I wished I could trade my skirt for my shorts.  That way I’d be comfortable, at least. Introverts can be mighty petty.

* * *

That same day we visited the offices of the Segundo Montes Foundation. During the war, its director, Spanish Jesuit priest Miguel Ventura, had served in Morazon, a northern region where there was heavy fighting. I was looking forward to hearing him speak because he was only once removed from the six Jesuits murdered at the Universidad Centroamericana in 1989, and they in turn were once removed from Archbishop Oscar Romero himself, whose 1980 martyrdom had turned a peasant rebellion into a civil war. I’d been reading excerpts from his homilies daily in the months before I made this trip: “A church that doesn't provoke any crises,
a gospel that doesn't unsettle, a word of God that doesn't get under anyone's skin,
what gospel is that?” 

Ventura was a small man, gray-skinned, with an academic’s English vocabulary.

“Failure to practice analysis of reality, to interpret it from a faith perspective, to identify a historic project, leads to launching projects that are ill conceived . . . Our foundation conducts schools for leaders, for young people . . . we teach processes that form the critical consciousness, so that projects rise up from the people themselves.”

El Salvador’s media, he said, amount to “ideological bombardment.”  It “washes away historical memory.”  The arrival of evangelical churches from the U.S. after the war was no accident, but intended to limit the influence of the progressive Catholic Church.  The “sectas evangelicas transfer a conformist attitude.” They teach people “not to involve themselves in change but to leave it to God. All that is required is accepting Jesus.”

Ventura’s foundation channeled money from NGOs and churches to poor communities, but he was quietly critical of this process.  Often Salvadoran groups sought international funds (as explicitly encouraged by the Peace Accords) and applied them according to standards that didn’t originate with the people. 

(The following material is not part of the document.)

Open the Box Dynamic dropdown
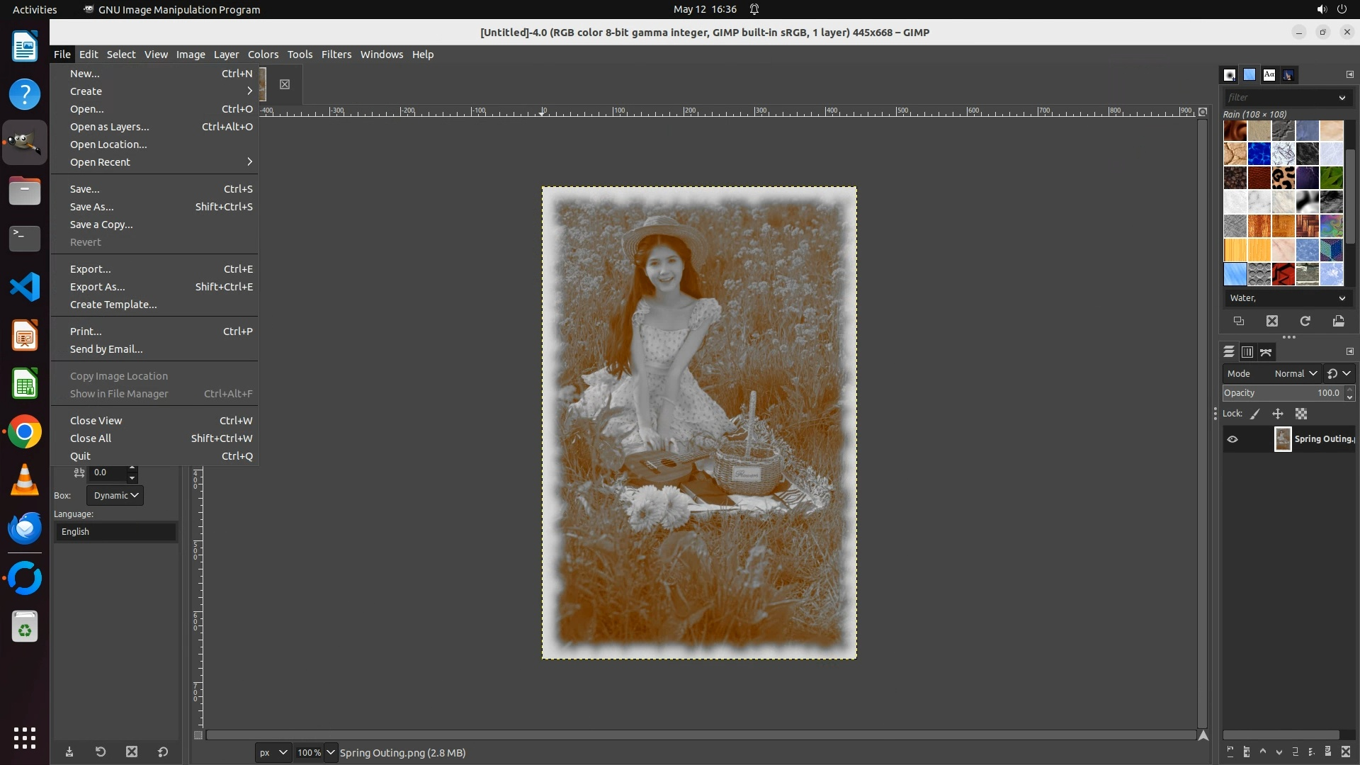The width and height of the screenshot is (1360, 765). 115,495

What should we do? Margaret asked.

“The historical process requires reconstituting our idea of ourselves. You need to ask yourselves what is the historic project of the citizens of the United States.”

I climbed back into the van with Ventura’s voice echoing in my head: “The Left all over Latin America lacks a unifying vision. It personalizes ideas and conflicts.”  When we got back to the guesthouse I packed my shorts away and didn’t get them out again.
    









Youth meeting in the community center where Octavio Ortiz was killed.



photo by me

1 comment:

  1. 'They teach people “not to involve themselves in change but to leave it to God. All that is required is accepting Jesus.”'

    marx was right re.the key role that 'conservative' dogmatic religion plays in pacifying sheeple. imho (the 'h' stands for harsh, not humble)

    i too am an introvert who can relate to being much annoyed as well as humiliated by having to conform to the petty dictates of petty minds. it sucks being a misfit and not having a gift for making the most of it, like many great artists have. thanks for sharing, jo ann.